_TO DO_
The entries below contain a line with "Given: Click Safari share icon in toolbar" and a line with "Image resolution: width=1456". Quote exactly those two lines and all lines between them.

_LISTED RECORDS_
Segment Open

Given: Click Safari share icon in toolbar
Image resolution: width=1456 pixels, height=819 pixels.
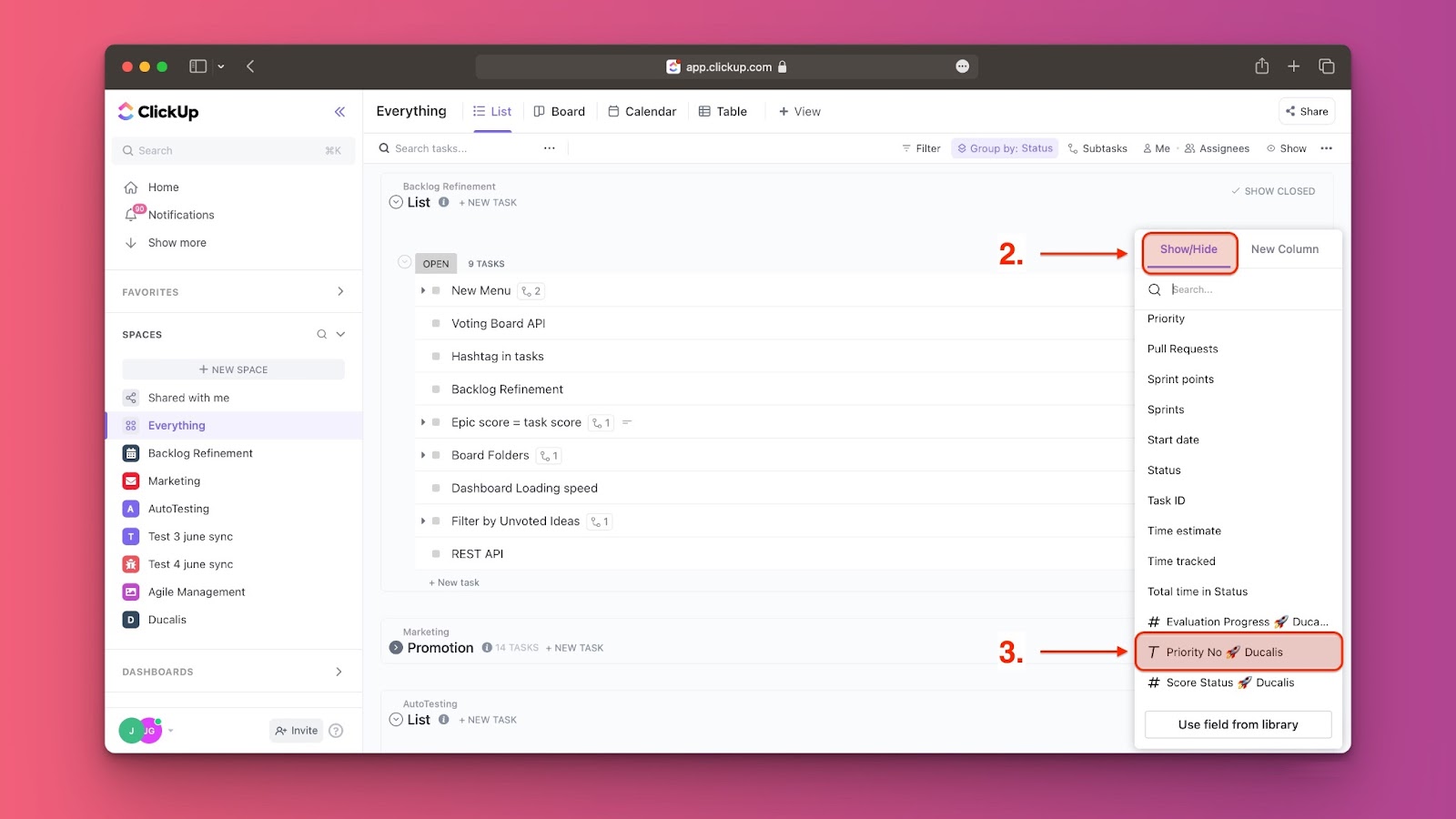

Segment Closed
Segment Open

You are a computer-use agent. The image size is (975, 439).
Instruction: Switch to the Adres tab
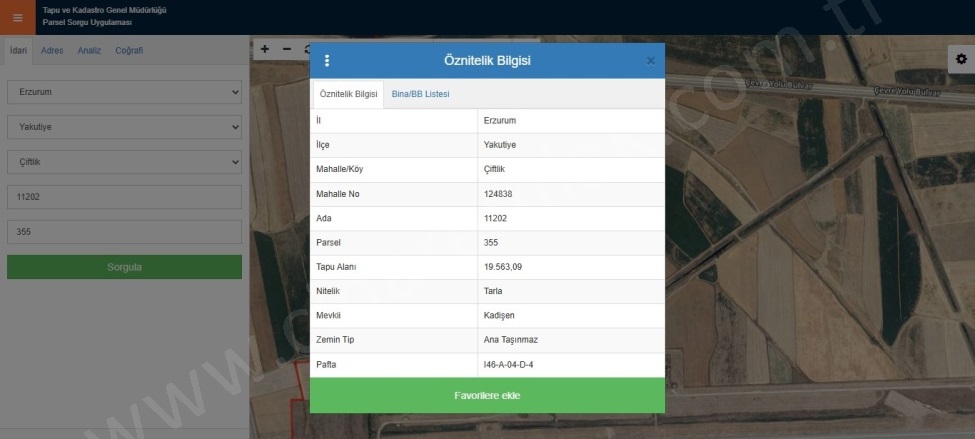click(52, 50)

Segment Closed

_RESPONSE FOR THIS EXERCISE_
Given: Click Safari share icon in toolbar
Image resolution: width=1456 pixels, height=819 pixels.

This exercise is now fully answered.